Profiling Python
DataKit Python profiling supports dd-trace-py and py-spy.
Requirements¶
Install DataKit and enable profile input.
Use dd-trace-py¶
- Install dd-trace-py library
Info
DataKit is now compatible with dd-trace-py 1.14.x and below, higher versions are not tested.
- Profiling by attaching into the target process
DD_PROFILING_ENABLED=true \
DD_ENV=dev \
DD_SERVICE=my-web-app \
DD_VERSION=1.0.3 \
DD_TRACE_AGENT_URL=http://127.0.0.1:9529 \
ddtrace-run python app.py
- Profiling by writing code
import time
import ddtrace
from ddtrace.profiling import Profiler
ddtrace.tracer.configure(
https=False,
hostname="localhost",
port="9529",
)
prof = Profiler()
prof.start(True, True)
# your code here ...
# while True:
# time.sleep(1)
There is no need to add ddtrace-run command
View Profile¶
After a minute or two, you can visualize your profiles on the APM -> Profile .
Use py-spy¶
py-spyis a non-invasive Python performance metric sampling tool provided by the open source community,
which has the advantages of running independently and having low impact on target program load By default, py-spy will output sampling data in different formats to a local file based on the specified parameters. To simplify the integration of py-spy and DataKit, center provides a branch version py-spy-for-datakit, with little modifications made to the original version, supporting automatic profiling send data to DataKit.
- Installation
pip install is recommend way.
Below is Linux x86_64 platform as an example (other platforms is similar), let's introduce the installation steps of the pre compiled version:
# after download binary
# use pip to install
pip3 install --force-reinstall --no-index --find-links . py-spy-for-datakit
# confirm successful installation
py-spy-for-datakit help
if your machine has rust and cargo installed, you can use cargo to install it.
- Usage
py-spy-for-datakit has added the datakit command to the original subcommand of py-spy, specifically used to send sampling data to DataKit. You can type py-spy-for-datakit help datakit for usage help:
| Option | describe | default |
|---|---|---|
| -H, --host | DataKit listening host | 127.0.0.1 |
| -P, --port | DataKit listening port | 9529 |
| -S, --service | Your service name | unnamed-service |
| -E, --env | Your app deploy environment | unnamed-env |
| -V, --version | Your app version | unnamed-version |
| -p, --pid | Target process PID | You must set this option or command |
| -d, --duration | Profiling duration | 60 |
| -r, --rate | Profiling rate | 100 |
| -s, --subprocesses | Whether profiling sub process | false |
| -i, --idle | Whether profiling inactive thread | false |
py-spy-for-datakit can analyze the currently running program by using the --pid <PID> or -p <PID> parameters to pass the process PID of the running Python program to py-spy-for-datakit.

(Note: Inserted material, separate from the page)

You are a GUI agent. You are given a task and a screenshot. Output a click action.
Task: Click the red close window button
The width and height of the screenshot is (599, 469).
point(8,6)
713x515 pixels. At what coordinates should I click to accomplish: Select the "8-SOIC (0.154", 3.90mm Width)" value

Imaging your target process PID is 12345, and DataKit is listening at 127.0.0.1:9529:
py-spy-for-datakit datakit \
--host 127.0.0.1 \
--port 9529 \
--service <your-service-name> \
--env testing \
--version v0.1 \
--duration 60 \
--pid 12345
If needed, please add sudo prefix.
py-spy-for-datakit also supports direct startup commands with Python projects, so there is no need to specify a process PID. At the same time, data sampling will be performed when the program starts, and the running commands are similar:
py-spy-for-datakit datakit \
--host 127.0.0.1 \
--port 9529 \
--service your-service-name \
--env testing \
--version v0.1 \
-d 60 \
-- python3 server.py # There is a blank in front of python3
After a minute or two, you can visualize your profiles on the profile.